• Problems to work on:
A: In the message on address scope below, about how many messages do the two threads hold between them?
B: From the message on address scope below, write out word for word the part that opens with the words containing "Also see https://www.cs.auckland.ac.nz/~brian/scope6.pdf" and closes with "complicates the question.".

I should probably have cited the noisy recent discussions more precisely. The threads started at:
https://mailarchive.ietf.org/arch/msg/ipv6/SVEJoron3ICcjaQYjSJSzwsVxRM/
https://mailarchive.ietf.org/arch/msg/ietf/26nb2UjSHEQR9XIvHMQ6ZbeNubE/

(Warning: about 500 messages between them. Summary: simplistic ideas about address scope do not capture reality.)

Also see https://www.cs.auckland.ac.nz/~brian/scope6.pdf which tries to illustrate why certain ideas about address scope are simplistic.

I also forgot to mention another major issue: increasing use of address bits to carry locally defined semantics. Much as traditionalists might dislike this practice, it is increasingly popular and of course greatly complicates the question.

• Raw records:
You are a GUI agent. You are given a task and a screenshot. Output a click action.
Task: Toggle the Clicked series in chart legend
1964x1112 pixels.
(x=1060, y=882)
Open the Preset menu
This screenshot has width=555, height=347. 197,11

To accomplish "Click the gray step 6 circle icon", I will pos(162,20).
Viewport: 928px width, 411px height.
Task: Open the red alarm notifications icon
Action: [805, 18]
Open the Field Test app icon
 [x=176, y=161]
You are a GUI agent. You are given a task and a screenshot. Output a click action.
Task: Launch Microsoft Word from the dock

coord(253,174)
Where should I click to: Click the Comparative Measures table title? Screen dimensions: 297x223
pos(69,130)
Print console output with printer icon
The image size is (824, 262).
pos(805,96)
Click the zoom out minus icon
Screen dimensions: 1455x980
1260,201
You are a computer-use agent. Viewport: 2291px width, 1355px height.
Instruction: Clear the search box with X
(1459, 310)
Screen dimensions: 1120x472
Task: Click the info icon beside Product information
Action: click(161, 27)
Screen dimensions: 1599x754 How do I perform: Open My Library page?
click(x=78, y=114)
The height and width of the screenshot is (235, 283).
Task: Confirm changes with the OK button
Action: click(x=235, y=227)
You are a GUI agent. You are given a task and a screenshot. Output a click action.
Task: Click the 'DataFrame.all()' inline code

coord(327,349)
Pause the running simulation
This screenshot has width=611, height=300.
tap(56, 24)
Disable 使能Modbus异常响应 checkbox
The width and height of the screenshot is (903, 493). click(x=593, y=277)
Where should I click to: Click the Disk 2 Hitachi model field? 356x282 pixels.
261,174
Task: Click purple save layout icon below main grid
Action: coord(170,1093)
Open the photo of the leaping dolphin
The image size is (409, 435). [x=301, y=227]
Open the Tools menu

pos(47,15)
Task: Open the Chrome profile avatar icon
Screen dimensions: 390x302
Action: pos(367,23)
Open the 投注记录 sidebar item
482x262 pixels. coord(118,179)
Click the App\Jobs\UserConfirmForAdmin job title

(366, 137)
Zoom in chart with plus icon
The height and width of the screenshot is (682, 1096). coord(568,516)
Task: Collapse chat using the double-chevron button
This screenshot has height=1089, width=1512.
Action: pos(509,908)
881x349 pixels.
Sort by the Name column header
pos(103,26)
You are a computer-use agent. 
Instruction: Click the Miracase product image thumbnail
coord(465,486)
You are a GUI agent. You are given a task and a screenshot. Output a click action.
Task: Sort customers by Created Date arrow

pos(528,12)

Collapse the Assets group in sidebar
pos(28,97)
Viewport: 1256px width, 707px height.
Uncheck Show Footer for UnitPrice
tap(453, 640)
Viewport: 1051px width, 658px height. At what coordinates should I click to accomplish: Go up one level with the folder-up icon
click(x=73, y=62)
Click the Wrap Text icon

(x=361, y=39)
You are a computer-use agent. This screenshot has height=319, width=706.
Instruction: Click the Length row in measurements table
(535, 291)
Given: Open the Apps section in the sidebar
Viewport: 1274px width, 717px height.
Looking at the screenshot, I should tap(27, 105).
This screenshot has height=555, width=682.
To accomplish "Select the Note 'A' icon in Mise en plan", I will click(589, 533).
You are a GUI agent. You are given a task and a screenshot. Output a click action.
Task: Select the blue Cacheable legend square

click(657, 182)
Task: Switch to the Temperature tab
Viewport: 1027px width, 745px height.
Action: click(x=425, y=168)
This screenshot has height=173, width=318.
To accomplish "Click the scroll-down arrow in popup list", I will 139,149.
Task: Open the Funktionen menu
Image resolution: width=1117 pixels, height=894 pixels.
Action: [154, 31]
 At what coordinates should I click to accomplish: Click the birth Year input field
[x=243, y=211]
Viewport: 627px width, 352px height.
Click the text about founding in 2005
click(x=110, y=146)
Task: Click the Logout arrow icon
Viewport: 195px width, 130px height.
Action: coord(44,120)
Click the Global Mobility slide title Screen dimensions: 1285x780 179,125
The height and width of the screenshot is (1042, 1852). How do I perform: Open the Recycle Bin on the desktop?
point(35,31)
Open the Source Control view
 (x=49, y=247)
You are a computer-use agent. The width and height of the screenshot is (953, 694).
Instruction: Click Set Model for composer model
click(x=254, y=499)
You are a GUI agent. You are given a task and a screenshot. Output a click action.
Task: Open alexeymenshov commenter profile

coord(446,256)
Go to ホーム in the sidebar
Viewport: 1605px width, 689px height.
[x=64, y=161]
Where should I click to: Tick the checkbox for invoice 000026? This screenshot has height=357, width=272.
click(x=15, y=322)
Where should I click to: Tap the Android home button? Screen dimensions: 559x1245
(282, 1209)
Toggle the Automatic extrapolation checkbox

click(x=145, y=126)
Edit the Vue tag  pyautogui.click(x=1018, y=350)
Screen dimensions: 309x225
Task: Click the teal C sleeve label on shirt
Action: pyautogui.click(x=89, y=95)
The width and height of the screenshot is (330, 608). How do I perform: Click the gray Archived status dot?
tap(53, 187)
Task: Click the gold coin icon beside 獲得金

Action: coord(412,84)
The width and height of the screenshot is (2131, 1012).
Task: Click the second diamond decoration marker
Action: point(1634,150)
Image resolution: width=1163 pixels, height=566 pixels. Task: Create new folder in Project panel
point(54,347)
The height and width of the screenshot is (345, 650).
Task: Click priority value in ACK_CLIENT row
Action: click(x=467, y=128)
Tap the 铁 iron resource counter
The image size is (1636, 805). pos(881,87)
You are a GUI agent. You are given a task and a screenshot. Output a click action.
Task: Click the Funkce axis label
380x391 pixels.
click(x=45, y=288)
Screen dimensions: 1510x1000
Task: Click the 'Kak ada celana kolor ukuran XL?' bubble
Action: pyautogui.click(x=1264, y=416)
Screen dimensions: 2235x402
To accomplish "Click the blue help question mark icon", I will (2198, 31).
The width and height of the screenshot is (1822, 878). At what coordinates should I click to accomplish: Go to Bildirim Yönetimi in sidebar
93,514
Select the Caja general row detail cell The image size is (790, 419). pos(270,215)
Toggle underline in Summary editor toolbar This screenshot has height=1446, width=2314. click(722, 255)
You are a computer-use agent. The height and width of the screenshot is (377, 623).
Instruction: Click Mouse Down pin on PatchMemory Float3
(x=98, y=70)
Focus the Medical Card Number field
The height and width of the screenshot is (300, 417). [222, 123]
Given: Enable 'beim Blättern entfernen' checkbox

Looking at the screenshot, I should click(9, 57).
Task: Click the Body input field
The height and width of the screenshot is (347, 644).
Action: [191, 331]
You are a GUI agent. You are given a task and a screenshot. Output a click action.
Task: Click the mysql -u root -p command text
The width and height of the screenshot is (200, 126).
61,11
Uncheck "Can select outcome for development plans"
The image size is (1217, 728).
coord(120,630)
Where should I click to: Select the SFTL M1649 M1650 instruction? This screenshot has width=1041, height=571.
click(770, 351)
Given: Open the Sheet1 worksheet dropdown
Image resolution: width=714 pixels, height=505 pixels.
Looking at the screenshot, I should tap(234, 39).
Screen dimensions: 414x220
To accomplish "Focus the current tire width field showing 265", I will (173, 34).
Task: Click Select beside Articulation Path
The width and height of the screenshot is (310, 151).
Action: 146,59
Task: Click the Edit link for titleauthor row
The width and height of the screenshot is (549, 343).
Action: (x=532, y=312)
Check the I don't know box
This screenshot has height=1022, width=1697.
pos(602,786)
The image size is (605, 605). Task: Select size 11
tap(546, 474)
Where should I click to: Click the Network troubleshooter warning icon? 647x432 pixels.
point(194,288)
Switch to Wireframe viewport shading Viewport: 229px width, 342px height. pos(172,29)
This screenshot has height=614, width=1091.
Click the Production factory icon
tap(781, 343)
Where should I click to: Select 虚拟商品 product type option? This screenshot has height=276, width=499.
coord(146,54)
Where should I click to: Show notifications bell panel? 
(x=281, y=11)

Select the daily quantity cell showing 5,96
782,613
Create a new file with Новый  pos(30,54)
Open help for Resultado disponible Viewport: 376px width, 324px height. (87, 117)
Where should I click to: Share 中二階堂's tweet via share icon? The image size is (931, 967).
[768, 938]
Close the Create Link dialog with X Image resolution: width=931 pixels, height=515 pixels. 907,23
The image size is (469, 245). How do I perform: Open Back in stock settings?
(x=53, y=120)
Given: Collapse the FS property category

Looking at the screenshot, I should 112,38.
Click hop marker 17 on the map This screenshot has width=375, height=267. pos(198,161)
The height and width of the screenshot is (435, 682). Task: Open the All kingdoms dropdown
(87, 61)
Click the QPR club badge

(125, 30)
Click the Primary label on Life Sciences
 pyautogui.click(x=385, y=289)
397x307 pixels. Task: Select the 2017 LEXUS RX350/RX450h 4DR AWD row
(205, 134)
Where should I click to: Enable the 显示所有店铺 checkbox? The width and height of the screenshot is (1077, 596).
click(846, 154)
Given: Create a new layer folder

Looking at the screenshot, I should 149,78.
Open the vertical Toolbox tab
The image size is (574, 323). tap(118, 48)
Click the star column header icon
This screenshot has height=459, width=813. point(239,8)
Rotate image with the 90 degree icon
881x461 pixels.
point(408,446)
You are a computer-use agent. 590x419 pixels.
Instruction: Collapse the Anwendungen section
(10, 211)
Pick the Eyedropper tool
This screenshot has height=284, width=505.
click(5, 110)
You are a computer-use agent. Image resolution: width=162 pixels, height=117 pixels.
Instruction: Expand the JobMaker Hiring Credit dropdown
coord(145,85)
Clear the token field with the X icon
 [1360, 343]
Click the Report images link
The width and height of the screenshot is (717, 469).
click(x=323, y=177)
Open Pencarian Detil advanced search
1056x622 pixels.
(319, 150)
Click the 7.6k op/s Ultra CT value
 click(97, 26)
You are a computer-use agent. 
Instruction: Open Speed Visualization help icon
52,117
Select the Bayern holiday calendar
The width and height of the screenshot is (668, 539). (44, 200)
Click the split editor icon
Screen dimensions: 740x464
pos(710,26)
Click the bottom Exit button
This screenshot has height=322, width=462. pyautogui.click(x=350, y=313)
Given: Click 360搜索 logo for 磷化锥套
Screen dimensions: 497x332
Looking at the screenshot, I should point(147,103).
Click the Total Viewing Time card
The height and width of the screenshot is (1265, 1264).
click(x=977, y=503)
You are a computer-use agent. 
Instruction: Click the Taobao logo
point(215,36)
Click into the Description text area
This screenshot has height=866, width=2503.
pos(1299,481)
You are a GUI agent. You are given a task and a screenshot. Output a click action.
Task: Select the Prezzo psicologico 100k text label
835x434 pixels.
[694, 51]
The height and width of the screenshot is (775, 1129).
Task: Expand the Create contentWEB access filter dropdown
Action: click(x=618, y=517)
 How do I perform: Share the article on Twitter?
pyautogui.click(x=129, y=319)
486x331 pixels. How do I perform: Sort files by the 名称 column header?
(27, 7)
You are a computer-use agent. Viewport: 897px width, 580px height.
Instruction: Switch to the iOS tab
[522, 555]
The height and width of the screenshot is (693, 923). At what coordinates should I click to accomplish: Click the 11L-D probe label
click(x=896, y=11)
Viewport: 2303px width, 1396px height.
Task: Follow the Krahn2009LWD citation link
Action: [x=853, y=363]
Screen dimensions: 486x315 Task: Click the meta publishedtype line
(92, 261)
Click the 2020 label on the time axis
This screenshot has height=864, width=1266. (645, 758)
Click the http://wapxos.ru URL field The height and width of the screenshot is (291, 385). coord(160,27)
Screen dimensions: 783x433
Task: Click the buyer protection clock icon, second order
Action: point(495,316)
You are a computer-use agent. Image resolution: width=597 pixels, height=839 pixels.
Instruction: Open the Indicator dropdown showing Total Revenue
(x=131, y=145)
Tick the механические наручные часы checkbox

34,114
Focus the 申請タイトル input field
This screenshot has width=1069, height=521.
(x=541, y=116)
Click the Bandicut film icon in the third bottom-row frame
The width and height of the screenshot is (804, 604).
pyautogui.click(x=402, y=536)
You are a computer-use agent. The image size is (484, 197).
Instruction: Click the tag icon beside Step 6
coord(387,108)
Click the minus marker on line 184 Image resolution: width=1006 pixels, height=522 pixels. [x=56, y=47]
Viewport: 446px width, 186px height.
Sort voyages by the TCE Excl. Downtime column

• Complete answers:
A: About 500 messages.

B:
Also see https://www.cs.auckland.ac.nz/~brian/scope6.pdf which tries to illustrate why certain ideas about address scope are simplistic.

I also forgot to mention another major issue: increasing use of address bits to carry locally defined semantics. Much as traditionalists might dislike this practice, it is increasingly popular and of course greatly complicates the question.